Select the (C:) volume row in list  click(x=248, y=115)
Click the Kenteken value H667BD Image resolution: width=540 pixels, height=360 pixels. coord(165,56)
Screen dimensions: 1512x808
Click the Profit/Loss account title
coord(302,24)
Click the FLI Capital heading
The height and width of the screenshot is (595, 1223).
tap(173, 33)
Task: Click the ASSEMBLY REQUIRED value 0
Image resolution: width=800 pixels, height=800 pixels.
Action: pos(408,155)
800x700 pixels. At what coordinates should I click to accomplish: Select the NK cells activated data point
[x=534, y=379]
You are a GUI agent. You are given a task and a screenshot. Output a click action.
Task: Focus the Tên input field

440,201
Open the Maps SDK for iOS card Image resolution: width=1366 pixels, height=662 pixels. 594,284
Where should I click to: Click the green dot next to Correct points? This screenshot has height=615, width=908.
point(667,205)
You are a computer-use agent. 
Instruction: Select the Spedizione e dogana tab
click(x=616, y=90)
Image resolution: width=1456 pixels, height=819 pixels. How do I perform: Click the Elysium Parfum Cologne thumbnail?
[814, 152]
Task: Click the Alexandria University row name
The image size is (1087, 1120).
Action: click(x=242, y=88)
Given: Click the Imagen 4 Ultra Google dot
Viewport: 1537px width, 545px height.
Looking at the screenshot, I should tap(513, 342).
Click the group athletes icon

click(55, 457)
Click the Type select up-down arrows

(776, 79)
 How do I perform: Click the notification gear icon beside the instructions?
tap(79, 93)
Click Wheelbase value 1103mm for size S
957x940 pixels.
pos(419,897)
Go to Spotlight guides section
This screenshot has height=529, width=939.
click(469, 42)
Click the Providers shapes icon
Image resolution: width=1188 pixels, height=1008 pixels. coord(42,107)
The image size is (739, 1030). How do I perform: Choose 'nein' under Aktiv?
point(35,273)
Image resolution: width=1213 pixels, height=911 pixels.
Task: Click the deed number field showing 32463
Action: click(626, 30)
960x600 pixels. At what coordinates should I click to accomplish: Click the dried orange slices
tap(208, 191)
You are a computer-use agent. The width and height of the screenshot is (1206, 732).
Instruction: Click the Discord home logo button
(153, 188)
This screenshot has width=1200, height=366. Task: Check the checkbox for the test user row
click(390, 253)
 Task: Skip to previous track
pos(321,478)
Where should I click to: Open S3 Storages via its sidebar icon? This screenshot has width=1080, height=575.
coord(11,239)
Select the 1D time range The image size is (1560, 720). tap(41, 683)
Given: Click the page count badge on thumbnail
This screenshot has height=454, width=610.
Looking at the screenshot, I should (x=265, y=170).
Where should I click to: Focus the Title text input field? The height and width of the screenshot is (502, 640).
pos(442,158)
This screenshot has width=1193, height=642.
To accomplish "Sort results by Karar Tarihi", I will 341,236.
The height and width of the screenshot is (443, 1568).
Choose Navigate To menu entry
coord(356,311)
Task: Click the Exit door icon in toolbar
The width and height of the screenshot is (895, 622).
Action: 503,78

- _TASK OBJECTIVE_
Above are the lines; repeat exactly the ones from the line containing "How do I perform: Click the notification" down to the line containing "Given: Click the page", both inclusive.

- _TASK RESPONSE_
 How do I perform: Click the notification gear icon beside the instructions?
tap(79, 93)
Click Wheelbase value 1103mm for size S
957x940 pixels.
pos(419,897)
Go to Spotlight guides section
This screenshot has height=529, width=939.
click(469, 42)
Click the Providers shapes icon
Image resolution: width=1188 pixels, height=1008 pixels. coord(42,107)
The image size is (739, 1030). How do I perform: Choose 'nein' under Aktiv?
point(35,273)
Image resolution: width=1213 pixels, height=911 pixels.
Task: Click the deed number field showing 32463
Action: click(626, 30)
960x600 pixels. At what coordinates should I click to accomplish: Click the dried orange slices
tap(208, 191)
You are a computer-use agent. The width and height of the screenshot is (1206, 732).
Instruction: Click the Discord home logo button
(153, 188)
This screenshot has width=1200, height=366. Task: Check the checkbox for the test user row
click(390, 253)
 Task: Skip to previous track
pos(321,478)
Where should I click to: Open S3 Storages via its sidebar icon? This screenshot has width=1080, height=575.
coord(11,239)
Select the 1D time range The image size is (1560, 720). tap(41, 683)
Given: Click the page count badge on thumbnail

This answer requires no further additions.